Genetic manipulation of KNAT7 transcription factor enhances saccharification by reducing recalcitrance in the bioenergy crop Populus

Abstract

The precise role of KNAT7 transcription factors (TFs) in the regulation of secondary cell wall (SCW) biosynthesis of poplars has largely remained unclear as our understanding of KNAT7 is continuously evolving. Through the use of a variety of novel strategies, we can understand how genetic modifications in homologous and heterologous KNAT7 gene expression affect SCW development. The resulting changes in wood properties could in turn affect the saccharification efficiency of lignocellulosic biomass in transgenic poplars. We produced poplar KNAT7 (PtKNAT7) overexpression (PtKNAT7-OE) and RNAi construct (PtKNAT7-AS) for the generation of transgenic poplars. Since the overexpression of homologous genes can potentially result in co-suppression, we also overexpressed Arabidopsis KNAT7 (AtKNAT7-OE) in transgenic poplars.
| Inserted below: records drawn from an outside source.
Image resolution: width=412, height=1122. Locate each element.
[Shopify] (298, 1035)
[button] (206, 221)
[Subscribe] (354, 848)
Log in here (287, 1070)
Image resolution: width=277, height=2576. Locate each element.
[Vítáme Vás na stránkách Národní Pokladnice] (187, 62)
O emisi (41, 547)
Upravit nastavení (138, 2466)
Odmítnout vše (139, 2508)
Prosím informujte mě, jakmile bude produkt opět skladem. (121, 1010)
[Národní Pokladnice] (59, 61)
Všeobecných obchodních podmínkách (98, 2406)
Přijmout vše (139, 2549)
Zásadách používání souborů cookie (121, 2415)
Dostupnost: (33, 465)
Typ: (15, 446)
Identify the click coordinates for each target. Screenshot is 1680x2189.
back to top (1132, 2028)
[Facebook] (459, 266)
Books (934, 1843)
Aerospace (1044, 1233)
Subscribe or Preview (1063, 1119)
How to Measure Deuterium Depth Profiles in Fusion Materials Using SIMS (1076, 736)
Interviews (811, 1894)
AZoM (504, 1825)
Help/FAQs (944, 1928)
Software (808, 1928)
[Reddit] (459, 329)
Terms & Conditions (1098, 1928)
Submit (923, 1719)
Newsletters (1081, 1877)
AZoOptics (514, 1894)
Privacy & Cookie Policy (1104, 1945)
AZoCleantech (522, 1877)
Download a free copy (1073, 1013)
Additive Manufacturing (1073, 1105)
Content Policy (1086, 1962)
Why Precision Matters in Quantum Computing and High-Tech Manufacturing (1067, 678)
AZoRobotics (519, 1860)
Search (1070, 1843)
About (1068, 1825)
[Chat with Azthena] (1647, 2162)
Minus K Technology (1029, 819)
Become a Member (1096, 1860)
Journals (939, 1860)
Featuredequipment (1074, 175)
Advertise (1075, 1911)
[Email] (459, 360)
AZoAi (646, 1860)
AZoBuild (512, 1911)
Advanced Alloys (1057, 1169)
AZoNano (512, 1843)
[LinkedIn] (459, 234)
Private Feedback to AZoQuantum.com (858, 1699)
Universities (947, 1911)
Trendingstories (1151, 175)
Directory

In all our Agrobacterium vector constructs, the expression of KNAT7 transgenes was driven under developing xylem-specific promoter, DX15. The PtKNAT7-AS lines showed a 6% reduction in total lignin content in poplar wood compared to the controls. Syringyl to Guaiacyl lignin (S/G) ratios were significantly increased in all the three transgenic lines from PtKNAT7-OE and PtKNAT7-AS than controls. All transgenic lines including, PtKNAT7-OE, PtKNAT7-AS l, and AtKNAT7-OE wood yielded significantly greater glucose release than controls. Antisense KNAT7 transgenic lines were taller and the stem was thicker than control. These results suggest targeted modification of KNAT7 is achievable in poplar with enhanced functional wall properties without compromising plant growth and productivity. Overall, our results demonstrated that developing xylem-specific genetic alteration of KNAT7 TFs affects the lignification process as well as improving the saccharification efficiency, hence, providing a powerful tool for improving bioethanol production from bioenergy poplar plants.